Because there are few visitors in Suriname and the countryside is difficult to access, travel costs are greater than you would anticipate. Tourist attractions may be more costly than in Europe or the US. This is anticipated to change in the near future, since there is an annual rise in international visitors, necessitating the development of improved roads and other modes of transportation.
Hire a car if you’re not going far inland, but on dirt roads, always rent a four-wheel drive vehicle. The rental firm will inquire as to your destination. Some companies won’t let you travel into the forest in your vehicle unless you hire an SUV.
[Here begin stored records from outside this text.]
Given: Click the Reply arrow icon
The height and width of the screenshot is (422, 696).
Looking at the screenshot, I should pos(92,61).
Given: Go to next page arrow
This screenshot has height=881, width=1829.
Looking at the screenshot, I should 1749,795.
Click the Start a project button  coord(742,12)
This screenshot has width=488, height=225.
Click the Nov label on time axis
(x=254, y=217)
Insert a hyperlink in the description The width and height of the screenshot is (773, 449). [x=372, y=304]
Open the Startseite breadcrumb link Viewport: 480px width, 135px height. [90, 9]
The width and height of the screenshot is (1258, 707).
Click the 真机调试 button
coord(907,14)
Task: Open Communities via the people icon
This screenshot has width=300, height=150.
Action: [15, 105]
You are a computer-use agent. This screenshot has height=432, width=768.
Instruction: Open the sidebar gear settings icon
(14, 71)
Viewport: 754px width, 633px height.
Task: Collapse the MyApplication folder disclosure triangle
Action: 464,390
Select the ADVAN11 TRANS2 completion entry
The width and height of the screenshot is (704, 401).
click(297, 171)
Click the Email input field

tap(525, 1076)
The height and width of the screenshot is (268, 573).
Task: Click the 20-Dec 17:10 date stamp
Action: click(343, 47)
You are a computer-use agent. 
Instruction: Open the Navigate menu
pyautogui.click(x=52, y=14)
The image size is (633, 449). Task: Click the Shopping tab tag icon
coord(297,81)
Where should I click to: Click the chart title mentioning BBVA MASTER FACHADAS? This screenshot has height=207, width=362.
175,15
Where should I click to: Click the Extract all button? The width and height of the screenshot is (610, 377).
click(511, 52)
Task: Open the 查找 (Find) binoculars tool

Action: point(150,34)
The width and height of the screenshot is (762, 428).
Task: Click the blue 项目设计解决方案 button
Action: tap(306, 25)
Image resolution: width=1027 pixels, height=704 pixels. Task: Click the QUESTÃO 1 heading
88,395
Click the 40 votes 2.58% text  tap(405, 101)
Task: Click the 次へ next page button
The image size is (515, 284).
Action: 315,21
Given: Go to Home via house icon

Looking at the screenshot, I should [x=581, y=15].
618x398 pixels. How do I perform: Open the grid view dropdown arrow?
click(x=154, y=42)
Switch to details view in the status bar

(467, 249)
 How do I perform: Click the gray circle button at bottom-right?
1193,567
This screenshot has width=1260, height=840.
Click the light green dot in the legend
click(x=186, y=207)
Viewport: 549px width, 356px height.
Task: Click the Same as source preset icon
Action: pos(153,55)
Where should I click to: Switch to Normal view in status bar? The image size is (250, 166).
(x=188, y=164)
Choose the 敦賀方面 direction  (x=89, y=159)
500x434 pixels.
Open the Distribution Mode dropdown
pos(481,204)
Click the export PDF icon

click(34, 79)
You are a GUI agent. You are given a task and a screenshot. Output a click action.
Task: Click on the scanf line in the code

- Traffic in Suriname is on the left side of the road.
- There are a number of speed bumps with the word drempel written on them. These may be extremely high, forcing you to slow down to almost nothing. At the entrance and exit of neighborhoods and intersections, most bumps are built as twins.
- The majority of roadways lack traffic lines.
- Although there are few bridges, those ones you do come across may be in poor shape. Slow down as you drive. If you plan on driving to Jodensavanne, bear in mind that the Carolina bridge across the Suriname River is blocked due to a partial collapse. There is a car ferry that can accommodate approximately six cars.
- There are lots of petrol stations, but if you leave the paved roads, you’ll need to top up your tank.
You may rent a boat at a reasonable price at any riverside. Traveling with a tour guide is usually a good idea.
Two local aircraft provide private connections to the inner city. Gumair and Bluewing Airlines.